Unproductive meetings waste more than $37 billion per year, and 67 percent of all meetings are considered failures.

Yet most people suck it up when their calendars get overloaded—or complain about it to their coworkers—never bothering to ask the question: how do I make our meetings more effective?

Granted, if you’re new to an organization, you probably aren’t in a position to dramatically change your team’s meeting habits. That said, there are some actions you can take to help you make the most of meetings—and guide others to do the same.

Read on for eight tips to make meetings more effective and productive, so you can get the greatest possible value out of your time.


1. Understand the purpose of the meeting


A meeting for the sake of having a meeting is a waste of everyone’s time. If you’re going to pull people away from their valuable work, then you have to make sure the meeting provides equal or greater value—both to the organization and the individual people involved.

This means that understanding, defining, and communicating the purpose of the meeting is critical. If you don’t know what the goal of the meeting is, you’ll show up unprepared and won’t be able to contribute effectively. The same goes for your coworkers.

Generally, meetings fall into one of three categories:

  • Information sharing. In these meetings, information flows in one direction—usually from leadership to the employees. Generally there will be a Q&A, but the purpose is to clarify and reinforce the information shared.
  • Creative discussion. This is a back-and-forth discussion where you toss out ideas, ideally in a judgment-free way.
  • Consensus decision. Stakeholders come together to reach a decision on a particular topic. Ideally, once the meeting is over and the decision made, no more discussion is needed and you move to execute the plan.

Defining the purpose of the meeting will provide clarity, help you avoid rabbit holes, and help you make the meeting more effective.


2. Have an agenda


In addition to having a set purpose for the meeting, it’s also important to have a firm grasp on the subjects and topics to be covered. If not, it’s easy for the meeting to get off track—especially during a brainstorming session.

Although your agenda should always be in writing, it doesn’t have to be fancy. It just needs to answer the following questions:

  • What type of meeting is this? What is the expected outcome?
  • What are the topic(s) of conversation (define these as narrowly as possible)?
  • Who needs to be present at this meeting?
  • Who is responsible for leading the meeting? Who manages the post-meeting action items?

Creating an agenda provides clarity, allows everyone to show up prepared, and helps to ensure you are as time-efficient as possible.


3. Be time conscious


Everyone’s time is valuable. If you’re attending a meeting, show up on time (or a few minutes early). If you’re running a meeting, show up on time and, most importantly, end the meeting early.

> [Entries for locating text and elements]
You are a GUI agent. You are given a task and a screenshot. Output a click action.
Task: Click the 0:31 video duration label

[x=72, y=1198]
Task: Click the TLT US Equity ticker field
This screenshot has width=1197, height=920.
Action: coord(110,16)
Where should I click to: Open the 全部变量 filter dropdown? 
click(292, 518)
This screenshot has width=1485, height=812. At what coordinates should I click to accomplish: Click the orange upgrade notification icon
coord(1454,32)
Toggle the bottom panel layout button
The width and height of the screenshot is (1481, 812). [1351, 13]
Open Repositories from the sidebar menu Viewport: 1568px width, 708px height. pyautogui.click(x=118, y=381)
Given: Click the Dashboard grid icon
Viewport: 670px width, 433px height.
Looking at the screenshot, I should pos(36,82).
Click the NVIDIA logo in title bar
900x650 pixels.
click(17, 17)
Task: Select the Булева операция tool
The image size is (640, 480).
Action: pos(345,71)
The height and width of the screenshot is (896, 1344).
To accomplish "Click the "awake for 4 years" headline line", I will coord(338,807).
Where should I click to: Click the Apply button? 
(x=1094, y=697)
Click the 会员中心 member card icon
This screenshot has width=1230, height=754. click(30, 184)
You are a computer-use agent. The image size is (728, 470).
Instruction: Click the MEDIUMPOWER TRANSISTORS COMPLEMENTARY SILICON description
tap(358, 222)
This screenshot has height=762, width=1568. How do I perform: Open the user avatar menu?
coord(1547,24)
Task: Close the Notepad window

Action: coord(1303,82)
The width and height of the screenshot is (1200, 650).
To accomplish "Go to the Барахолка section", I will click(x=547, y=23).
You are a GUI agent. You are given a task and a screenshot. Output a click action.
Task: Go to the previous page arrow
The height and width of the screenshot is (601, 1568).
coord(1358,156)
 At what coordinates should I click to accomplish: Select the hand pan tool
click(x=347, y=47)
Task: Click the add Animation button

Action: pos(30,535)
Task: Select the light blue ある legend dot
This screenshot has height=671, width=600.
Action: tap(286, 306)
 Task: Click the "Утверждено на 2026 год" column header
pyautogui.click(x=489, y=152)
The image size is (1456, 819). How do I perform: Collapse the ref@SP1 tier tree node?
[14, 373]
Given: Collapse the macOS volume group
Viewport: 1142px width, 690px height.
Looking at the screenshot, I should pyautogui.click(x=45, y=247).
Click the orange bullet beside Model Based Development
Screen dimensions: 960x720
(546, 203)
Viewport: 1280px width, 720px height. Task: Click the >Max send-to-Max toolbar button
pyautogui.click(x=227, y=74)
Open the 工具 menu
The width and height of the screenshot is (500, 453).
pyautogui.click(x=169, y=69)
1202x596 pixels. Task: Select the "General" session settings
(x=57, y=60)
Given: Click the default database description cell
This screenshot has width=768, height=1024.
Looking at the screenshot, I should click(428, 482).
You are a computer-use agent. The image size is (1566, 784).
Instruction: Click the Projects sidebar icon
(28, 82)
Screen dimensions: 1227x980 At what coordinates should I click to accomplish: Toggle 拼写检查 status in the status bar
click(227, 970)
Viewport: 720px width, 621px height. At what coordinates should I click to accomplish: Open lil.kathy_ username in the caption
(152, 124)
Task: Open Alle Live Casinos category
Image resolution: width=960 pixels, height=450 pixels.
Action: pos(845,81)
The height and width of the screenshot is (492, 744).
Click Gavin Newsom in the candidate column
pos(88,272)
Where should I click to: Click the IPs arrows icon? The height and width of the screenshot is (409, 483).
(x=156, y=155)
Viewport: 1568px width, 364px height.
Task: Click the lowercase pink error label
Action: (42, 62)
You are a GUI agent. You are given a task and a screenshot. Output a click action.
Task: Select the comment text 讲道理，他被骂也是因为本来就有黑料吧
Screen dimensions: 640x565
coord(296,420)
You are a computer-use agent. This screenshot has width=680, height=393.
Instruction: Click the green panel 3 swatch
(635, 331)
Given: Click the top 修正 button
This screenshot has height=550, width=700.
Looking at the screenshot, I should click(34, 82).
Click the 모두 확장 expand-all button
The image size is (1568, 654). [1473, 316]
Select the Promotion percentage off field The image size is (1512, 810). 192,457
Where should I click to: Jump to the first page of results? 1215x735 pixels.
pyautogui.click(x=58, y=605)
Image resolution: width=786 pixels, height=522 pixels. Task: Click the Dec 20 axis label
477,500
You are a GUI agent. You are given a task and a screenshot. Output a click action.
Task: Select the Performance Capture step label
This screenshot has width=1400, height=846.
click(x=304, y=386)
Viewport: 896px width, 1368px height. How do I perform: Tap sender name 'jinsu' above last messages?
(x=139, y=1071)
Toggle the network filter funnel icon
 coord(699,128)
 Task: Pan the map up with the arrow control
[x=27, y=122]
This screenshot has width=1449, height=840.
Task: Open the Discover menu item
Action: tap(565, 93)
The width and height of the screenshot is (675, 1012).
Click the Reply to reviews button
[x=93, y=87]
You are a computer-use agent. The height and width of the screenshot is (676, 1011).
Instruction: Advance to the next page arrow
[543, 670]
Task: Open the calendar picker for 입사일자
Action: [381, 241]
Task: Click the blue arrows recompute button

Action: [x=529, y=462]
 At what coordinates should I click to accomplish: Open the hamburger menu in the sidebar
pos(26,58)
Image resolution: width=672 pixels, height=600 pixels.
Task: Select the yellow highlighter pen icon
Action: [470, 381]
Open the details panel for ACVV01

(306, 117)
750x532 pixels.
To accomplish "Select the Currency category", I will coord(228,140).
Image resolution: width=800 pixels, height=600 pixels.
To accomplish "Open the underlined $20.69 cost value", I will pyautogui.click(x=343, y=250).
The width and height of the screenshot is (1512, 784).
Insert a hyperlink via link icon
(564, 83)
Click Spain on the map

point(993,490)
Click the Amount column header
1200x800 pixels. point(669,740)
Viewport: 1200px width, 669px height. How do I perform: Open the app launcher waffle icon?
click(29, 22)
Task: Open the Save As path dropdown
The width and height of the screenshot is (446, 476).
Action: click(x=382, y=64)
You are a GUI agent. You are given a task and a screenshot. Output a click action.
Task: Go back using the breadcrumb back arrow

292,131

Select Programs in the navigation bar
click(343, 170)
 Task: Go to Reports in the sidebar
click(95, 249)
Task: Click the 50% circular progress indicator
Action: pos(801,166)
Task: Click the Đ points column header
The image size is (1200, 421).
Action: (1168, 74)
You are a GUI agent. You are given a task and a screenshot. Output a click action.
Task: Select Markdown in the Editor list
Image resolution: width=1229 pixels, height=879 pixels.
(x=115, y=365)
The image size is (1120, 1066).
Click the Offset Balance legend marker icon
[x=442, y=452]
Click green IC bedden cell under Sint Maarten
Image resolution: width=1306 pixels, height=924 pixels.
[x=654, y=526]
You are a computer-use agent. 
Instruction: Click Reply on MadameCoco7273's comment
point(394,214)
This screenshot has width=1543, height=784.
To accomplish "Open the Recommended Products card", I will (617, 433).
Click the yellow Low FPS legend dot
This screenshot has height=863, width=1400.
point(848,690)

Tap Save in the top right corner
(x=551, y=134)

> [SET EXERCISE] Pick up the article on running effective meetings after its final sentence and write the next part.

> [OUTPUT OF THE TASK]
This is easier said than done. There are a number of reasons why a meeting might run late:

  • Too much small talk or catch-up
  • Lack of focus on the topic of discussion
  • Allowing some people to dominate the conversation
  • Expecting to accomplish too much in a short amount of time

It’s always a good idea to plan more time than you think you need, and focus the meeting on a narrow enough topic that you can accomplish your objective in the allotted time.


4. Know your role


Everyone has a job in a meeting. If you don’t have a role, then you probably shouldn’t be there (more on that later).

Are you leading the meeting, or just a participant? If you’re a participant, how active do people expect you to be? What are the risks of dominating the conversation?

One of the biggest problems with corporate meetings is that expectations are often unspoken. If possible, reach out to the meeting leader with a quick email to clarify any details. It may take a few minutes of your and their time, but that small effort could mean the difference between a productive and unproductive session.


5. Prepare in advance


If you’re going to productively contribute to a meeting, you need to be prepared. But that important truth cuts both ways: if you want everyone to productively contribute, you have to give them the information they need to be prepared.

So if you’re a participant, do your research ahead of time. If you’re unsure about anything, ask in advance.

And if you’re running the meeting, make sure you provide participants with the background information they need to be successful:

  • Data, stats, and charts
  • Sales plans
  • Production plans
  • Roadmaps & backlogs


6. Identify who needs to be present


Not everyone needs to be in every meeting. While some people feel like they should be present because they’re involved in a project, the truth is that if they’re not going to actively contribute, the meeting is a waste of their time.

Amazon CEO Jeff Bezos has a “two pizza” rule of thumb: if you need more than two pizzas to feed everybody, then there are too many people.

If you think that you need more people in the meeting, then it’s possible that the scope of the meeting is too big. In that case, focus on a narrower topic and objective.


7. Listen actively


The point of a meeting is to gather input from your colleagues. If you don’t listen to what they have to say, then there’s no point—regardless of whether you’re a leader or participant.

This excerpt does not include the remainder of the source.